‘One’ Episode 4: Student-alumni trio reveals social media’s hidden strengths as a stage for opera

5.19.20
Maurice L. Harris
A screen shot from the social media opera Salt

In episode #4 of the Schwarzman Center web series, One, Estefani Castro YSD ’21 interviews Frances Pollock YSM ’19MM ’23DM, Emily Roller YC ’07, and Danilo Gambini YSD ’20 about their novel approach to opera. The team discusses how they used social media as a performative and ideological stage for an original take on the biblical story of Sodom and Gomorrah. A workshop of their production, Salt, premiered May 8 as part of the Yale Opera Studies Today (YOST 2020) program.

Roller said that she and her wife, Pollock, have long been interested in exploring themes of division—a result of their lived experiences in U.S. cities that contradicted their reputations as either conservative or liberal centers. Pollock commented, “And I think that Sodom and Gomorrah is the ultimate tale of what happens when there’s a major divide between people’s ideas of right and wrong.”

Pollock composed the music for Salt, while Roller provided the libretto. The two were seeking a director to help them develop the production when they received a call from Gambini.

“I used to direct opera back in Brazil and was feeling like I needed to direct again,” said Gambini, who was also drawn to the story of “polarization and extremes—and how this is used to manipulate people.”

The core of our story just intensified when you talk about social media as being a way of intensifying divides.
Emily Roller YC '07

As the Salt production team began to grapple with the realities of physical distancing and the cancellation of their planned live premiere, “The core of our story just intensified,” Roller said, “when you talk about social media as being a way of intensifying divides.”

Gambini commented that a significant advantage of social media as a stage for opera is its accessibility as well as its ability to connect with people who may be curious about opera but may perceive it as an esoteric artform.

“I think that every art should have layers,” Gambini said, “You have something for people who are deeply, intellectually interested in the setting of opera, and also something for people who just want to be fascinated, amused or entertained by this art itself.”

Gambini is now completing his M.F.A. at Yale School of Drama, Class of 2020. Pollock received her master’s degree in music from Yale School of Music in 2019 and is current working on her doctorate with an expected graduation date of 2023. Roller received her bachelor’s degree in English from Yale College in 2007 and has earned master’s degrees in writing and music theater writing from The John Hopkins University and New York University, respectively.

Salt workshop presenters at YOST also included Projection Designer Camilla Tassi, who is featured in One, Episode 2, and Music Director Jill Brunelle, a repertoire pianist at Yale University, working with Yale Opera, Yale School of Drama, the Yale Institute of Sacred Music, and Yale College.
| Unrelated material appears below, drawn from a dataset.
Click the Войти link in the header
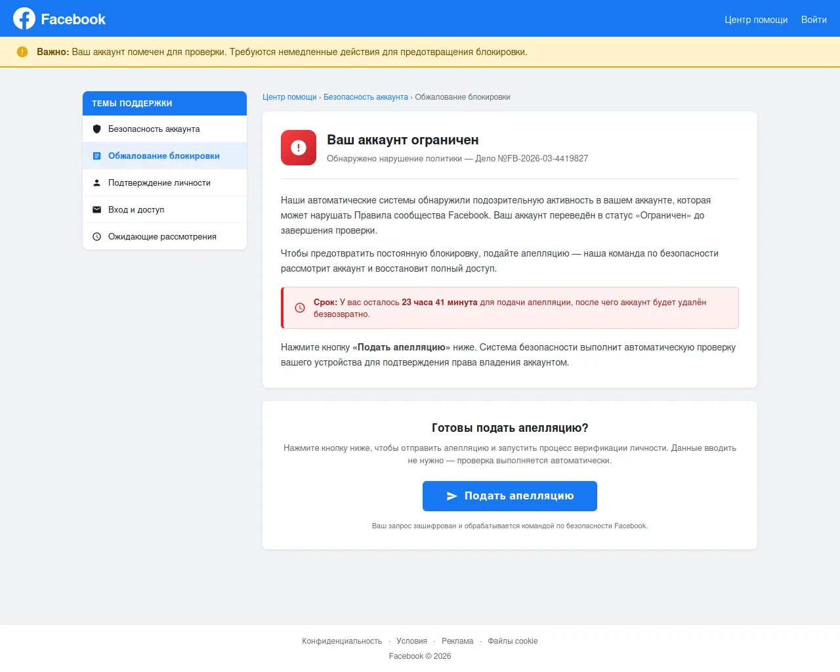pos(814,20)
A YouTube video of the YOST workshop presentation of S​alt is available.

Castro, the host of episode #2, is an MFA student in the Yale School of Drama’s Theater Management program and works as the assistant director for stakeholder engagement at the Schwarzman Center.

One, a web series produced by the Schwarzman Center, highlights interdisciplinary approaches to the arts in relation to the Center’s values of collaboration, wellness and belonging. The inaugural season illuminates the creative and academic merits of student works impacted by social distance and explores perspectives on community-building among dispersed groups.  The series title, One, is a nod to the Schwarzman Center’s aspiration to advance a sense of “One Yale” and create an interconnected community that builds new traditions of student engagement around the campus and into the world.